By RICHARD WOOD
New Zealand Trade and Enterprise has set up a "beachhead" programme to help local high-technology firms enter the United States market through a deal with British serviced office space company Regus.
Trade and Enterprise's Silicon Valley-based business development manager, David Mayes, says the initial focus of the programme is on enterprise software, telecommunications, health and biotech.
He said the cost to companies was $23,500 but the estimated value, which included assistance from an advisory board, was $125,000.
Regus could provide space throughout the US, as it does around the globe.

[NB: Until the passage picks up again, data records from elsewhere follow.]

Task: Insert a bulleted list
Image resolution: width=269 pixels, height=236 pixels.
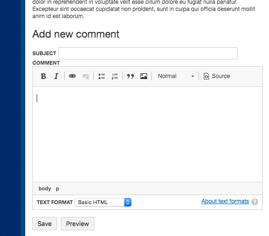Action: point(101,76)
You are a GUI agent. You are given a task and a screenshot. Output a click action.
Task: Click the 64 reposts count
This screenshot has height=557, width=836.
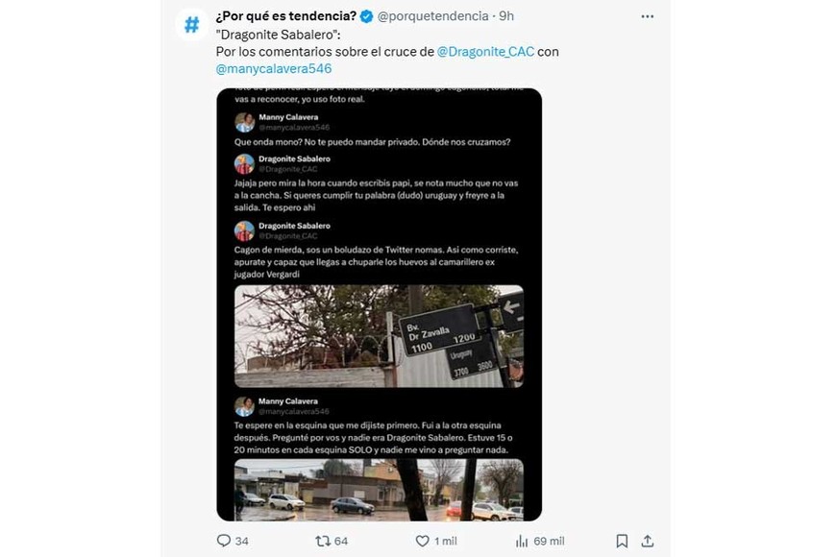(341, 541)
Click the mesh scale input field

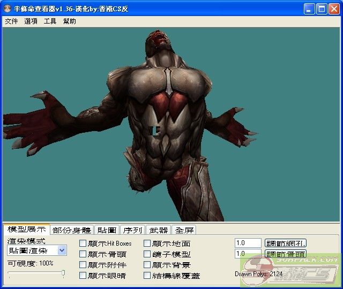click(x=248, y=243)
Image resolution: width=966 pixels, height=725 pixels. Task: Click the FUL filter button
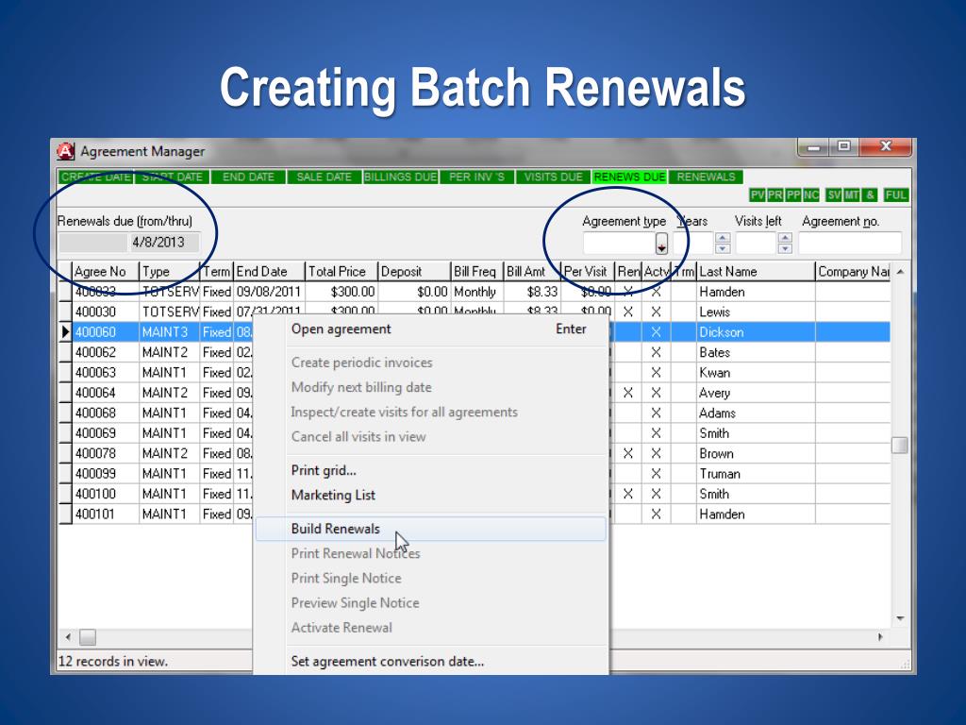pyautogui.click(x=896, y=195)
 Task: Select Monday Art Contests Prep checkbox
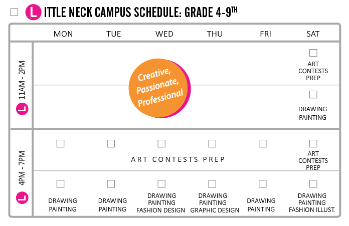click(60, 143)
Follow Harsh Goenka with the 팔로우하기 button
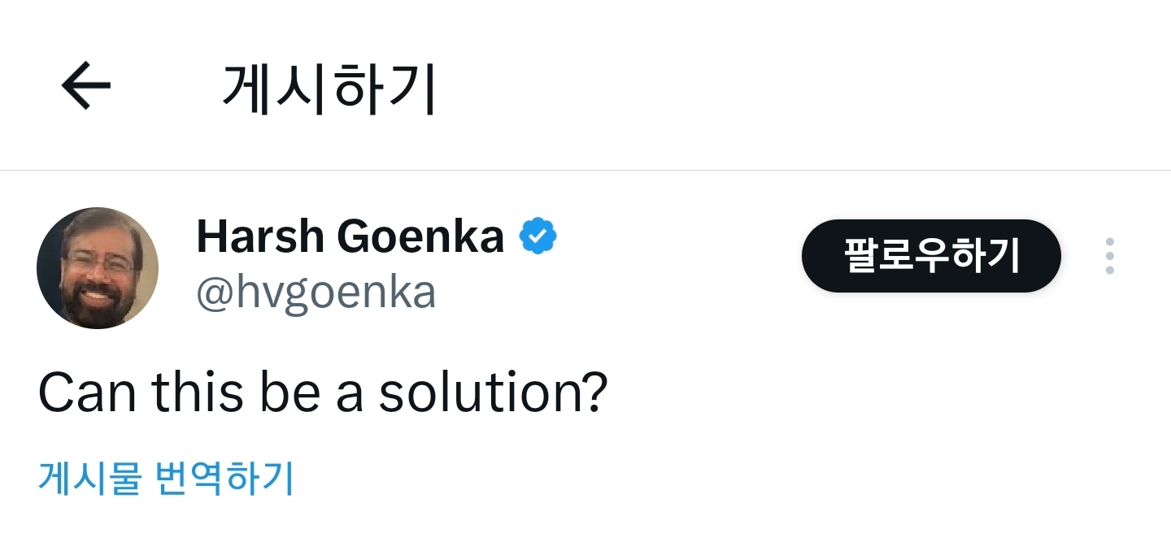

The scheme also allowed for creating a virtual office to connect phones back to New Zealand. A similar British programme was also under way.
Auckland-based software company Descisys was the first of four initial clients to enter the programme.

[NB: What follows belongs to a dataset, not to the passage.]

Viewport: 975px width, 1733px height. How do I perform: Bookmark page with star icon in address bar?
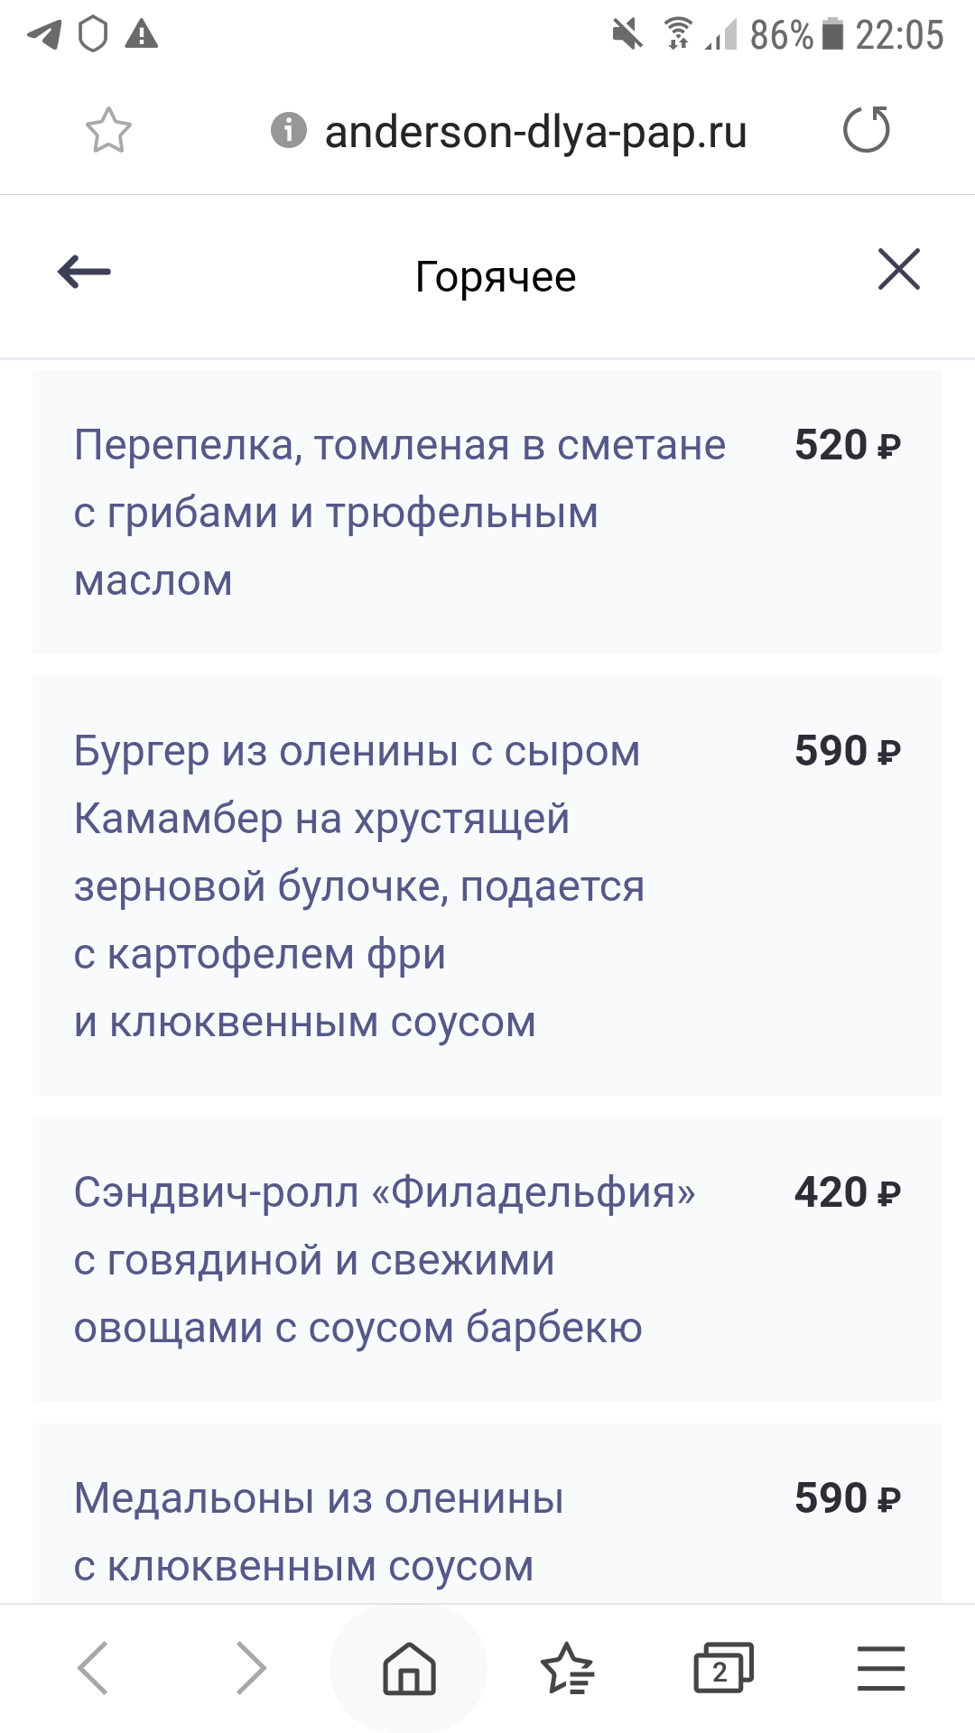(x=108, y=131)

Mayes has 30 years' experience in new technology and entrepreneurial activity, including 10 years with Intel in Western Europe, and has worked with venture capital firms in Silicon Valley.
The US advisory board includes expat New Zealanders David Teece and Andy Lark. Teece is chairman and chief executive of Oakland-based Law and Economic Consultancy Group and Lark is chief marketing officer for Sun Microsystems.
"These people do this off their own backs to assist Kiwi companies in coming into the US marketplace," Mayes said.
Firms signing up will go through a process of preparatory work which might take from 12 to 18 months but Trade and Enterprise was also mindful of the need to be timely.
"It's the quick and the dead in high technology."